--- The problem ---
Copy every record below exactly as it appears.

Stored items
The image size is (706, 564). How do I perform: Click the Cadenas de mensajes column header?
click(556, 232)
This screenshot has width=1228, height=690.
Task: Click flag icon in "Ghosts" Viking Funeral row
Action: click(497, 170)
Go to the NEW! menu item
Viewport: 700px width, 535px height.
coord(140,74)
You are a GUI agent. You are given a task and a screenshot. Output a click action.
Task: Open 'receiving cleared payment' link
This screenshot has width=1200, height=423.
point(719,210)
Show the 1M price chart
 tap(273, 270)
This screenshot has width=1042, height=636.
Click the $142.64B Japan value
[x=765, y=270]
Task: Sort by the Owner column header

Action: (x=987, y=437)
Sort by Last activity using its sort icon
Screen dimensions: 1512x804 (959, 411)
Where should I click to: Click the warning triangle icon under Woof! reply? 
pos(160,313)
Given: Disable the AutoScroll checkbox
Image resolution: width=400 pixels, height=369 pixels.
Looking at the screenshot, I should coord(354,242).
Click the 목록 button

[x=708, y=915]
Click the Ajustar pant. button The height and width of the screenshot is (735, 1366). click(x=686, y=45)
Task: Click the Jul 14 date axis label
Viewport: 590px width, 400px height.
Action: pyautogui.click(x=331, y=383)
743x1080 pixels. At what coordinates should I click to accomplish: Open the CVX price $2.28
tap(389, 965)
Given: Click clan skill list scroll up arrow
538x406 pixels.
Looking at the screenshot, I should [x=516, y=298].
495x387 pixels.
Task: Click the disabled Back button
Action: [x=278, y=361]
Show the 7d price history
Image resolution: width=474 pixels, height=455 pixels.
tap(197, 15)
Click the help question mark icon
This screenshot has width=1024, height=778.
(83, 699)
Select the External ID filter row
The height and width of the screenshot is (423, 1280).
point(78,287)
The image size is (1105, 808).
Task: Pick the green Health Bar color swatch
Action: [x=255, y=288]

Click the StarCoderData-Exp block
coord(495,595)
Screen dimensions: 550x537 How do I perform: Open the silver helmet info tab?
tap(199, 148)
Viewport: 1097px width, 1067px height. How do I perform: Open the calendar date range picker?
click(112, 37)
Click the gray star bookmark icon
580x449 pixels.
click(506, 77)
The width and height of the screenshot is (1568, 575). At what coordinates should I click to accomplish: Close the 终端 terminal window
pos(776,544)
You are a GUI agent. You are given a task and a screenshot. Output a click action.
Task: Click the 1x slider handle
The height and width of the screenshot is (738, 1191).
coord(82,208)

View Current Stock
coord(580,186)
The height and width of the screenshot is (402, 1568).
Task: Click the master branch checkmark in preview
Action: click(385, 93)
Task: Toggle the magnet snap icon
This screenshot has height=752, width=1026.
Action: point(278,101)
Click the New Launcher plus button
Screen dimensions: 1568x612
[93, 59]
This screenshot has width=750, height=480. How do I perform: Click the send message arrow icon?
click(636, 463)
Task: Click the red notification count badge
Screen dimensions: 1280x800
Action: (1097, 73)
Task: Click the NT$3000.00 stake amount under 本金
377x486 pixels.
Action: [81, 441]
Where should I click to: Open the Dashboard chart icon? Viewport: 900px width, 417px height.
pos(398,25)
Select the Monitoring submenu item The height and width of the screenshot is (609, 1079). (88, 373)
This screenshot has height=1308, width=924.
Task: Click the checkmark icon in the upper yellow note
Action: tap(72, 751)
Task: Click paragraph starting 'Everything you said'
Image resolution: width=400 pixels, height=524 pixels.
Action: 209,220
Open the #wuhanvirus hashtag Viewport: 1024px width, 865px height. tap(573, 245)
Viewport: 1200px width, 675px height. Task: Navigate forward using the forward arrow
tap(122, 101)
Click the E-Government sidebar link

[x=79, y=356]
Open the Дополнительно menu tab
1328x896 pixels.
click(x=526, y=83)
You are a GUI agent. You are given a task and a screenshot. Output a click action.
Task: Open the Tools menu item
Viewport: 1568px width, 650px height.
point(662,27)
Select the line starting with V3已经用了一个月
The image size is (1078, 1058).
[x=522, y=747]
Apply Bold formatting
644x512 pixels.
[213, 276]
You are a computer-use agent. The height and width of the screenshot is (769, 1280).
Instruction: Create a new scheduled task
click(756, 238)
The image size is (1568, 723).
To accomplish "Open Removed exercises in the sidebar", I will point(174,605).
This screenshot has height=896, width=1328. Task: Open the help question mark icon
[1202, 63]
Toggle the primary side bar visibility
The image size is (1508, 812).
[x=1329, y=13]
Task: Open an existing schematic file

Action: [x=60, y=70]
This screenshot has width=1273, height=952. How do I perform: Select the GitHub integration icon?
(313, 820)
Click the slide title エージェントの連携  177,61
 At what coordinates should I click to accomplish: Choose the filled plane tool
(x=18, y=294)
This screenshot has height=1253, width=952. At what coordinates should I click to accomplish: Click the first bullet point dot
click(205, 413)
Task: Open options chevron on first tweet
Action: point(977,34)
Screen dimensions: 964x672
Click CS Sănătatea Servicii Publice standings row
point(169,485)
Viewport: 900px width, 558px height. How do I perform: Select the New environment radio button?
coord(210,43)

--- Output for this exercise ---
The image size is (706, 564). How do I perform: Click the Cadenas de mensajes column header?
click(556, 232)
This screenshot has width=1228, height=690.
Task: Click flag icon in "Ghosts" Viking Funeral row
Action: click(497, 170)
Go to the NEW! menu item
Viewport: 700px width, 535px height.
coord(140,74)
You are a GUI agent. You are given a task and a screenshot. Output a click action.
Task: Open 'receiving cleared payment' link
This screenshot has width=1200, height=423.
point(719,210)
Show the 1M price chart
 tap(273, 270)
This screenshot has width=1042, height=636.
Click the $142.64B Japan value
[x=765, y=270]
Task: Sort by the Owner column header

Action: (x=987, y=437)
Sort by Last activity using its sort icon
Screen dimensions: 1512x804 (959, 411)
Where should I click to: Click the warning triangle icon under Woof! reply? 
pos(160,313)
Given: Disable the AutoScroll checkbox
Image resolution: width=400 pixels, height=369 pixels.
Looking at the screenshot, I should coord(354,242).
Click the 목록 button

[x=708, y=915]
Click the Ajustar pant. button The height and width of the screenshot is (735, 1366). click(x=686, y=45)
Task: Click the Jul 14 date axis label
Viewport: 590px width, 400px height.
Action: pyautogui.click(x=331, y=383)
743x1080 pixels. At what coordinates should I click to accomplish: Open the CVX price $2.28
tap(389, 965)
Given: Click clan skill list scroll up arrow
538x406 pixels.
Looking at the screenshot, I should [x=516, y=298].
495x387 pixels.
Task: Click the disabled Back button
Action: [x=278, y=361]
Show the 7d price history
Image resolution: width=474 pixels, height=455 pixels.
tap(197, 15)
Click the help question mark icon
This screenshot has width=1024, height=778.
(83, 699)
Select the External ID filter row
The height and width of the screenshot is (423, 1280).
point(78,287)
The image size is (1105, 808).
Task: Pick the green Health Bar color swatch
Action: [x=255, y=288]

Click the StarCoderData-Exp block
coord(495,595)
Screen dimensions: 550x537 How do I perform: Open the silver helmet info tab?
tap(199, 148)
Viewport: 1097px width, 1067px height. How do I perform: Open the calendar date range picker?
click(112, 37)
Click the gray star bookmark icon
580x449 pixels.
click(506, 77)
The width and height of the screenshot is (1568, 575). At what coordinates should I click to accomplish: Close the 终端 terminal window
pos(776,544)
You are a GUI agent. You are given a task and a screenshot. Output a click action.
Task: Click the 1x slider handle
The height and width of the screenshot is (738, 1191).
coord(82,208)

View Current Stock
coord(580,186)
The height and width of the screenshot is (402, 1568).
Task: Click the master branch checkmark in preview
Action: click(385, 93)
Task: Toggle the magnet snap icon
This screenshot has height=752, width=1026.
Action: point(278,101)
Click the New Launcher plus button
Screen dimensions: 1568x612
[93, 59]
This screenshot has width=750, height=480. How do I perform: Click the send message arrow icon?
click(636, 463)
Task: Click the red notification count badge
Screen dimensions: 1280x800
Action: (1097, 73)
Task: Click the NT$3000.00 stake amount under 本金
377x486 pixels.
Action: [81, 441]
Where should I click to: Open the Dashboard chart icon? Viewport: 900px width, 417px height.
pos(398,25)
Select the Monitoring submenu item The height and width of the screenshot is (609, 1079). (88, 373)
This screenshot has height=1308, width=924.
Task: Click the checkmark icon in the upper yellow note
Action: tap(72, 751)
Task: Click paragraph starting 'Everything you said'
Image resolution: width=400 pixels, height=524 pixels.
Action: 209,220
Open the #wuhanvirus hashtag Viewport: 1024px width, 865px height. tap(573, 245)
Viewport: 1200px width, 675px height. Task: Navigate forward using the forward arrow
tap(122, 101)
Click the E-Government sidebar link

[x=79, y=356]
Open the Дополнительно menu tab
1328x896 pixels.
click(x=526, y=83)
You are a GUI agent. You are given a task and a screenshot. Output a click action.
Task: Open the Tools menu item
Viewport: 1568px width, 650px height.
point(662,27)
Select the line starting with V3已经用了一个月
The image size is (1078, 1058).
[x=522, y=747]
Apply Bold formatting
644x512 pixels.
[213, 276]
You are a computer-use agent. The height and width of the screenshot is (769, 1280).
Instruction: Create a new scheduled task
click(756, 238)
The image size is (1568, 723).
To accomplish "Open Removed exercises in the sidebar", I will point(174,605).
This screenshot has height=896, width=1328. Task: Open the help question mark icon
[1202, 63]
Toggle the primary side bar visibility
The image size is (1508, 812).
[x=1329, y=13]
Task: Open an existing schematic file

Action: [x=60, y=70]
This screenshot has width=1273, height=952. How do I perform: Select the GitHub integration icon?
(313, 820)
Click the slide title エージェントの連携  177,61
 At what coordinates should I click to accomplish: Choose the filled plane tool
(x=18, y=294)
This screenshot has height=1253, width=952. At what coordinates should I click to accomplish: Click the first bullet point dot
click(205, 413)
Task: Open options chevron on first tweet
Action: point(977,34)
Screen dimensions: 964x672
Click CS Sănătatea Servicii Publice standings row
point(169,485)
Viewport: 900px width, 558px height. How do I perform: Select the New environment radio button?
coord(210,43)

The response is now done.